In a release on Tuesday, the board’s chair Sister Anne Anderson said SJHS and Dr. Tom Stewart “parted ways on a without cause basis” and that the terms of his contract will be “upheld.”
Under the terms of Stewart’s contract, the former CEO could collect over $1 million if he can not find permanent work with a salary equivalent or better than his deal with St. Joe’s.
The contract, which came into effect in August 2018, has a “continuation period” of 24 months that would pay him his base salary bi-weekly following a termination without cause.
Stewart’s compensation in the agreement was set at an annual salary of $552,500 and a performance-based adjustment of $97,500.
Last week, the senior vice-president of the SJHS said Stewart was on “approved vacation” from Dec. 18 to Jan. 5. During that time, he travelled to the Dominican Republic.
Following news of his trip becoming public, Stewart resigned from a position that advised the Doug Ford government on the pandemic.

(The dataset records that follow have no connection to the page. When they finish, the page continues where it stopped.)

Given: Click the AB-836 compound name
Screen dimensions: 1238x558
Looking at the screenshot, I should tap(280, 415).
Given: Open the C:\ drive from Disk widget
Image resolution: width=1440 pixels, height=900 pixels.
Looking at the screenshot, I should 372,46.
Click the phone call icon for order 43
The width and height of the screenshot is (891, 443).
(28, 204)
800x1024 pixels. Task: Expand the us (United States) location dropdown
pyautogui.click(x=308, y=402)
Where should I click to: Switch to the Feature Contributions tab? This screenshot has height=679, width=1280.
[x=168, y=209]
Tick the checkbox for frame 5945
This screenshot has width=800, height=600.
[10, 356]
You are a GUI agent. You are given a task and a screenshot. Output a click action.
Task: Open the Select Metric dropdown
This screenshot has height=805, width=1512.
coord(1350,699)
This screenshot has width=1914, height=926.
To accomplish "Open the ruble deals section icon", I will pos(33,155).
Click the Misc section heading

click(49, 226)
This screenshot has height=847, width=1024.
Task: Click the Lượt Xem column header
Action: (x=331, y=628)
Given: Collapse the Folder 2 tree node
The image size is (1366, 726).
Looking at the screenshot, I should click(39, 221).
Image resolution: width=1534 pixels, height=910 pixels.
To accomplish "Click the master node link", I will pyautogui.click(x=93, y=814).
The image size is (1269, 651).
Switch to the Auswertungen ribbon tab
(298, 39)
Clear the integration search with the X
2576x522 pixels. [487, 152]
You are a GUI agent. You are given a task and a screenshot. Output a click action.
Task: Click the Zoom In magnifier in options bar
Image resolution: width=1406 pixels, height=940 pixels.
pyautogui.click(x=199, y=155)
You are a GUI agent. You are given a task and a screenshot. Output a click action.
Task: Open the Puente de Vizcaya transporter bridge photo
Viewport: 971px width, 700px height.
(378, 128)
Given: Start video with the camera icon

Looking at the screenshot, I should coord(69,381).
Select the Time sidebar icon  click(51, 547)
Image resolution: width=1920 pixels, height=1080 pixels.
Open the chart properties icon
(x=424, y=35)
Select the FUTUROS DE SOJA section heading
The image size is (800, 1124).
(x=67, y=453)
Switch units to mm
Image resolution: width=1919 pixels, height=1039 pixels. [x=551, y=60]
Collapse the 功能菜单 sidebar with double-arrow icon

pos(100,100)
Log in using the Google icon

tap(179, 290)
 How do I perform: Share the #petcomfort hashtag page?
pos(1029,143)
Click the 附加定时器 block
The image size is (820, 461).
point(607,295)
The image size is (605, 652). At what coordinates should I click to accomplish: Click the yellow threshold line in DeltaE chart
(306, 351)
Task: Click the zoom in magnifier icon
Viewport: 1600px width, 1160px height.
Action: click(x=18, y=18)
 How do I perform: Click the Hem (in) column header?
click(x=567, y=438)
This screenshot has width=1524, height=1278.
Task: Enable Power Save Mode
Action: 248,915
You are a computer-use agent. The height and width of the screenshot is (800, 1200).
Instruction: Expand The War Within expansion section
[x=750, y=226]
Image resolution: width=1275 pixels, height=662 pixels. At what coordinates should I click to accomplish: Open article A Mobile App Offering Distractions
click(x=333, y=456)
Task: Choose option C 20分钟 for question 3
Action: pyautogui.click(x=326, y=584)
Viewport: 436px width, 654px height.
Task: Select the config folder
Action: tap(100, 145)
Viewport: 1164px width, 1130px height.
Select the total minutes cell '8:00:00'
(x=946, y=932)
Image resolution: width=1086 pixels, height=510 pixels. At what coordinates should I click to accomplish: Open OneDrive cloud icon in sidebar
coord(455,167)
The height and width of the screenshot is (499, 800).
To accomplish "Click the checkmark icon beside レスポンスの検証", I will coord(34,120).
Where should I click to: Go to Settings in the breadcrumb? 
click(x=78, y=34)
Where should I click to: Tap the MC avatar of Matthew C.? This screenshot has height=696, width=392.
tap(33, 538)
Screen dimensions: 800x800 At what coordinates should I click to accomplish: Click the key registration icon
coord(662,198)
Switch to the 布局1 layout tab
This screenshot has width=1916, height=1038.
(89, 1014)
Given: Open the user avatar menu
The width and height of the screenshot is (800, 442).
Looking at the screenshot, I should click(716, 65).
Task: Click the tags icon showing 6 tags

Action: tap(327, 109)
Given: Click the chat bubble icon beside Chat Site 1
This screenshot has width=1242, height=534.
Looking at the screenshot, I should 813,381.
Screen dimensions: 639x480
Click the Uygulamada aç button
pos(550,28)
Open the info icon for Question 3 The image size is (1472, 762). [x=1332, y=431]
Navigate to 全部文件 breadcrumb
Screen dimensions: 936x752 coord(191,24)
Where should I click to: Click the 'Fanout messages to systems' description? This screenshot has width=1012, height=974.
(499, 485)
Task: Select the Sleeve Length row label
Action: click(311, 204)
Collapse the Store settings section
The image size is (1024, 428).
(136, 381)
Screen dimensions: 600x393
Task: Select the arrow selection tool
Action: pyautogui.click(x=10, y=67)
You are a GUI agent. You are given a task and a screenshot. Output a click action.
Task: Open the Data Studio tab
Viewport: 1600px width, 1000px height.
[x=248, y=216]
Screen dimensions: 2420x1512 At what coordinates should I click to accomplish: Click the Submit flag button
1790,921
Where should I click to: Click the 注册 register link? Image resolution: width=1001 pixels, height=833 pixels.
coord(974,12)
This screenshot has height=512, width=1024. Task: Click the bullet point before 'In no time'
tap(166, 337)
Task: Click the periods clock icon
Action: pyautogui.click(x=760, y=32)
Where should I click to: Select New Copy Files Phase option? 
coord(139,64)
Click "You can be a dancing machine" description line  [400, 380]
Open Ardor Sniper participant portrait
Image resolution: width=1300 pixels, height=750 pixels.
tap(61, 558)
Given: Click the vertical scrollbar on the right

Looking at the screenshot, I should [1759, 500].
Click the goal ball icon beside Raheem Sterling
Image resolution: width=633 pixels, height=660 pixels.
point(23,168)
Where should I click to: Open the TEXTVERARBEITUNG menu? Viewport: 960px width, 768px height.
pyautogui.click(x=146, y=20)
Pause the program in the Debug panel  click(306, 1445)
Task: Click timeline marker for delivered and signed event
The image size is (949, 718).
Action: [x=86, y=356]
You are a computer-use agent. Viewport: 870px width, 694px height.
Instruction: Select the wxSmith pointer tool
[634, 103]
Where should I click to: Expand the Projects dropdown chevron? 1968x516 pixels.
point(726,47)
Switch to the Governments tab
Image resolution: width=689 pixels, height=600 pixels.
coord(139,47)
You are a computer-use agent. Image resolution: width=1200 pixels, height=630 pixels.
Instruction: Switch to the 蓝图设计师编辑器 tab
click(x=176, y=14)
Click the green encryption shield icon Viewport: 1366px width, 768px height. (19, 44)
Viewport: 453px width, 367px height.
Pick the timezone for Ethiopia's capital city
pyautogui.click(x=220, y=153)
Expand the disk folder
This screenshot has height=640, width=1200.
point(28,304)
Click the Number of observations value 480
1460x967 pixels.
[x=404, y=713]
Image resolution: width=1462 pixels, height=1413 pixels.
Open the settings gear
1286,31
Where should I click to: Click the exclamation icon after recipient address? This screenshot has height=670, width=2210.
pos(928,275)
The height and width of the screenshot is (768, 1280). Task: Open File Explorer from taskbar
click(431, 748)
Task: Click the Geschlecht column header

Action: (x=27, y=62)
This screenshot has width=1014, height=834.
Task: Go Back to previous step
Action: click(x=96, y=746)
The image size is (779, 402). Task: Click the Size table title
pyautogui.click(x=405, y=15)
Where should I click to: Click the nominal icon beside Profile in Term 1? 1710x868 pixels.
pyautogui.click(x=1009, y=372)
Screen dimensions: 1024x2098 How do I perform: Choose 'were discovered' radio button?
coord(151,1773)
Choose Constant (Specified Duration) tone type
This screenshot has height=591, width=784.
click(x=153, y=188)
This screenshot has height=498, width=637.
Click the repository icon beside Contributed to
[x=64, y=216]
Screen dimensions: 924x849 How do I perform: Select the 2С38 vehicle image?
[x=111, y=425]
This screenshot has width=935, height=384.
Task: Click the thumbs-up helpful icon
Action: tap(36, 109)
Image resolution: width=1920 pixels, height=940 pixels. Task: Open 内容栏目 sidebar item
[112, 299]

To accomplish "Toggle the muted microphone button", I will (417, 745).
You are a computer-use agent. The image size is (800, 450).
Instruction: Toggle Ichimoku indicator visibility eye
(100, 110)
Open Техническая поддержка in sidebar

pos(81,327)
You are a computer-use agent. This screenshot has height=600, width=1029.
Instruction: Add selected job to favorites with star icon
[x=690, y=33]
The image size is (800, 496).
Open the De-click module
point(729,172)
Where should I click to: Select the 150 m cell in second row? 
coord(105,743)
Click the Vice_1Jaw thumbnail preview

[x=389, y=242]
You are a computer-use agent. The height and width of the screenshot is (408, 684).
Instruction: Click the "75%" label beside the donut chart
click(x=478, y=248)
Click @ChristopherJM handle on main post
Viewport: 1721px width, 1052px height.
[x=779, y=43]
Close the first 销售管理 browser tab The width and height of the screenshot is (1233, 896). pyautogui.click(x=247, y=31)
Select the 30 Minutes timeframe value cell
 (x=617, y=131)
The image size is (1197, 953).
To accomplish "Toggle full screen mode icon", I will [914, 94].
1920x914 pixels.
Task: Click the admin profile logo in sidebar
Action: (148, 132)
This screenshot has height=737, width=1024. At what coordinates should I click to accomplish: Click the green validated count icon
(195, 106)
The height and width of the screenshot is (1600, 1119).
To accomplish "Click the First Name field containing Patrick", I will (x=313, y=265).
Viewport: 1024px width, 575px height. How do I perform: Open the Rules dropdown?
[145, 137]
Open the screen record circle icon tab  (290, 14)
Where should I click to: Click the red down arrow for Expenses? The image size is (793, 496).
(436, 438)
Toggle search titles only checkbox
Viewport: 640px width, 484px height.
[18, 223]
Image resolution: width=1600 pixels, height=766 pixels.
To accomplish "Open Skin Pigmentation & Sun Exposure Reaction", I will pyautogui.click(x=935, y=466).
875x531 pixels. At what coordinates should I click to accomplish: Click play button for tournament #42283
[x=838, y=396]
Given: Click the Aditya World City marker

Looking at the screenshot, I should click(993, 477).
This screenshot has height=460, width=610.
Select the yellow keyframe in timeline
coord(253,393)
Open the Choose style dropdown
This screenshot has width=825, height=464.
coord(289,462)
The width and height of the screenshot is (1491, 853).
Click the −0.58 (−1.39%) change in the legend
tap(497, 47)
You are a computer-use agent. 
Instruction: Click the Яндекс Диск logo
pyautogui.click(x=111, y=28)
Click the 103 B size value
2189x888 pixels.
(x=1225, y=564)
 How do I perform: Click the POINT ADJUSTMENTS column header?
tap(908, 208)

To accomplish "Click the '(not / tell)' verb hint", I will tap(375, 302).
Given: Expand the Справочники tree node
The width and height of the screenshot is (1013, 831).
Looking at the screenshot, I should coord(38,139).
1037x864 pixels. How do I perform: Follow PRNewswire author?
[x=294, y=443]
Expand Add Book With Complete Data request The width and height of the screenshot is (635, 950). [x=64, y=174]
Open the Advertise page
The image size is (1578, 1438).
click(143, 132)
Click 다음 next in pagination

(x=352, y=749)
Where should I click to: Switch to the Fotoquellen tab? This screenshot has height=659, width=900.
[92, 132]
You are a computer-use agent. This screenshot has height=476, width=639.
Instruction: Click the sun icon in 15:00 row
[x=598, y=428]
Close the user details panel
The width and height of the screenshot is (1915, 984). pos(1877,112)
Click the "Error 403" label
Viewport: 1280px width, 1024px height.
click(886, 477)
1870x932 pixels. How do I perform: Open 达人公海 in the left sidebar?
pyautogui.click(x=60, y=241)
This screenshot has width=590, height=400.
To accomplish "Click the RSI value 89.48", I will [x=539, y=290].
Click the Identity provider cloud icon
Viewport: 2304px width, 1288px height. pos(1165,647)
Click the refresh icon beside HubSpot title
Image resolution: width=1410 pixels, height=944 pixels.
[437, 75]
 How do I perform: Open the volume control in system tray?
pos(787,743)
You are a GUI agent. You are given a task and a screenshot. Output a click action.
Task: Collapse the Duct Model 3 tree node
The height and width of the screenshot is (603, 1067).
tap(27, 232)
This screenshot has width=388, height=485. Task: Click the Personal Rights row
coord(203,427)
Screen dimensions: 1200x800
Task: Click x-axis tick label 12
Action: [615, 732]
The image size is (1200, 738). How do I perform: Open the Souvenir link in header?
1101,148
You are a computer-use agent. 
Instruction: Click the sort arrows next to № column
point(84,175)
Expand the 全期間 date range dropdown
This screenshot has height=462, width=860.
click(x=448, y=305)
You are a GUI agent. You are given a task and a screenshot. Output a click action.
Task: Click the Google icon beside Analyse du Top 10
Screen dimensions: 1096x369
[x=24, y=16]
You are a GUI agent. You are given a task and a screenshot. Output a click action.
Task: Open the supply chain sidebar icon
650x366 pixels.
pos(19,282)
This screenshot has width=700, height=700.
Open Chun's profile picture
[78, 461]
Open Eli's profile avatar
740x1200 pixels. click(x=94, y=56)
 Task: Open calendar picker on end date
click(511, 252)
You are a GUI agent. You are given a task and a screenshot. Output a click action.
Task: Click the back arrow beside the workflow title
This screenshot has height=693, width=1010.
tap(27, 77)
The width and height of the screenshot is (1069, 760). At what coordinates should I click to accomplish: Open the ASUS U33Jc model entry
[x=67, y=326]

He also resigned from two other panels and was removed as CEO of Niagara Health after the agency discontinued its purchase of CEO services from St. Joseph’s.
A statement from Niagara Health said that for the past six years, the organization has had a contractual agreement with St. Joseph’s Health System that, among other things, meant the two health systems would have the same CEO.
Former executive vice president and interim president of St. Joe’s in Hamilton Winnie Doyle will take on the post effective Jan. 18.